##### Listed entries
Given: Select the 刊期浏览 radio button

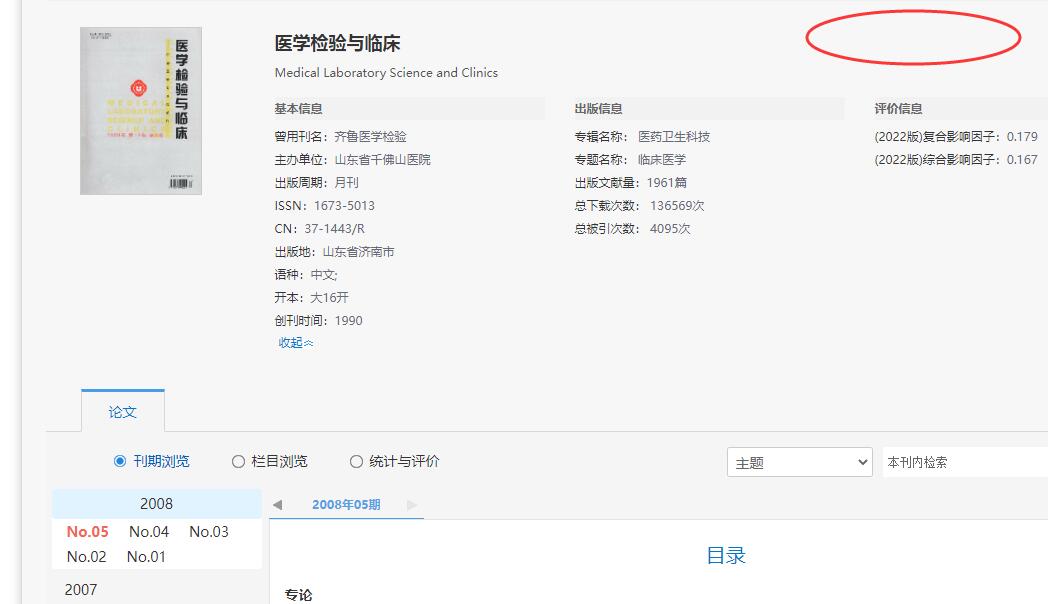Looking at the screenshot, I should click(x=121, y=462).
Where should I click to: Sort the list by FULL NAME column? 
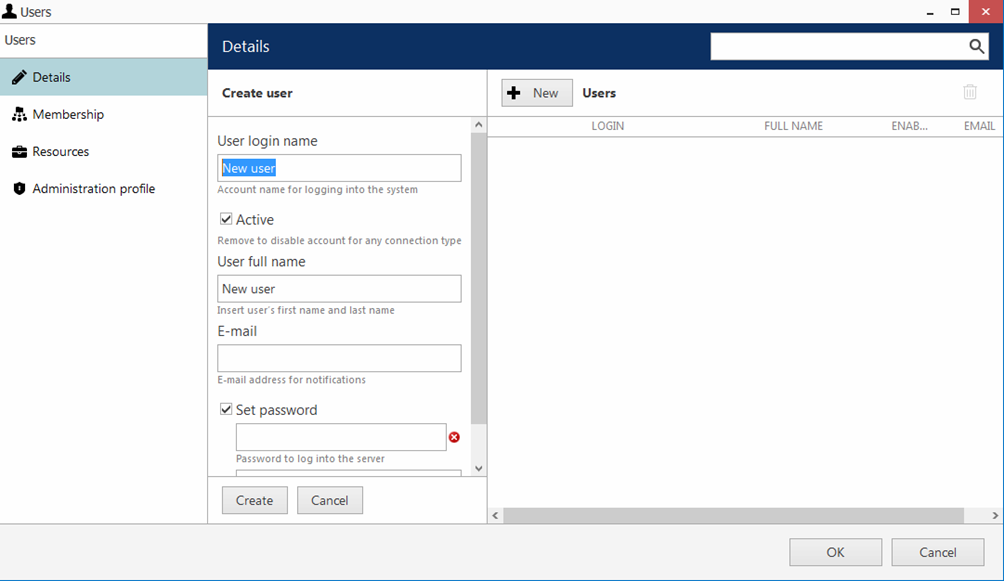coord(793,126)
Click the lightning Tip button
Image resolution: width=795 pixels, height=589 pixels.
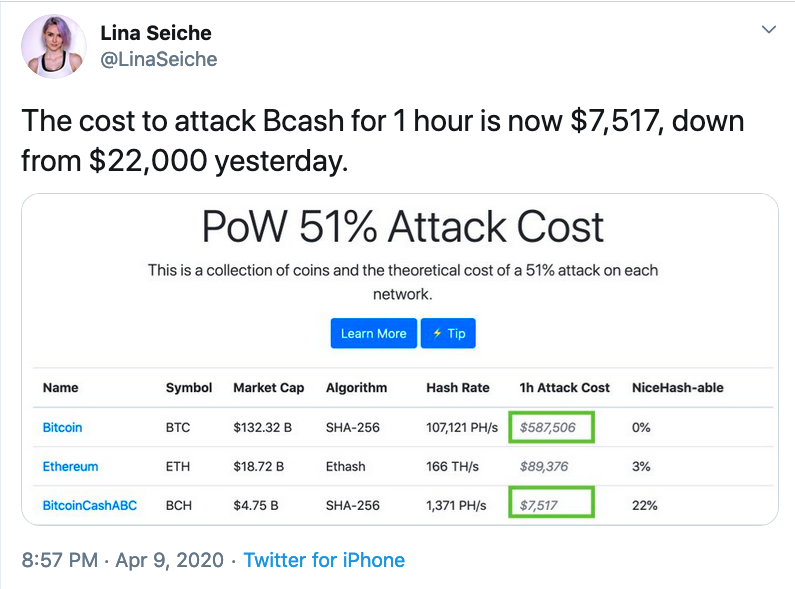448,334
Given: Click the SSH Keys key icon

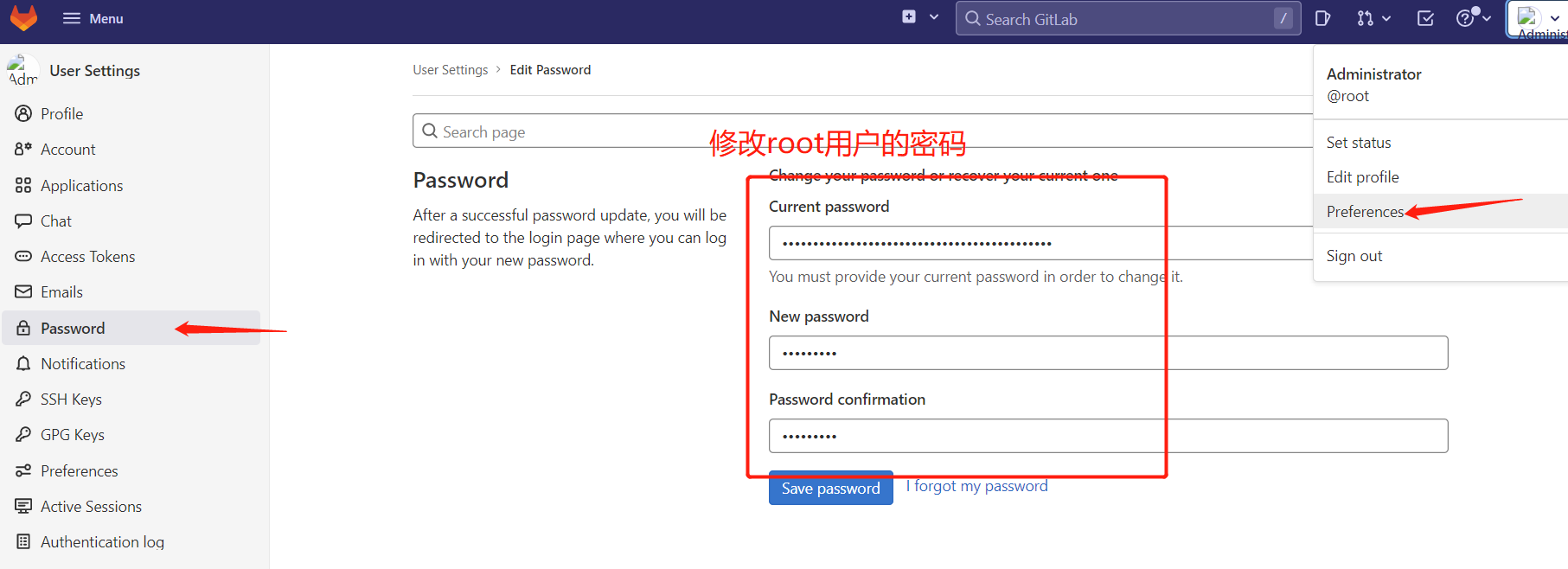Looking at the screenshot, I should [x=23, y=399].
##########
Aim of the task »
Restate all entries above exactly, but not the images.

Answer box »
Given: Select the 刊期浏览 radio button

Looking at the screenshot, I should click(x=121, y=462).
Where should I click to: Sort the list by FULL NAME column? 
coord(793,126)
Click the lightning Tip button
Image resolution: width=795 pixels, height=589 pixels.
448,334
Given: Click the SSH Keys key icon

Looking at the screenshot, I should [x=23, y=399].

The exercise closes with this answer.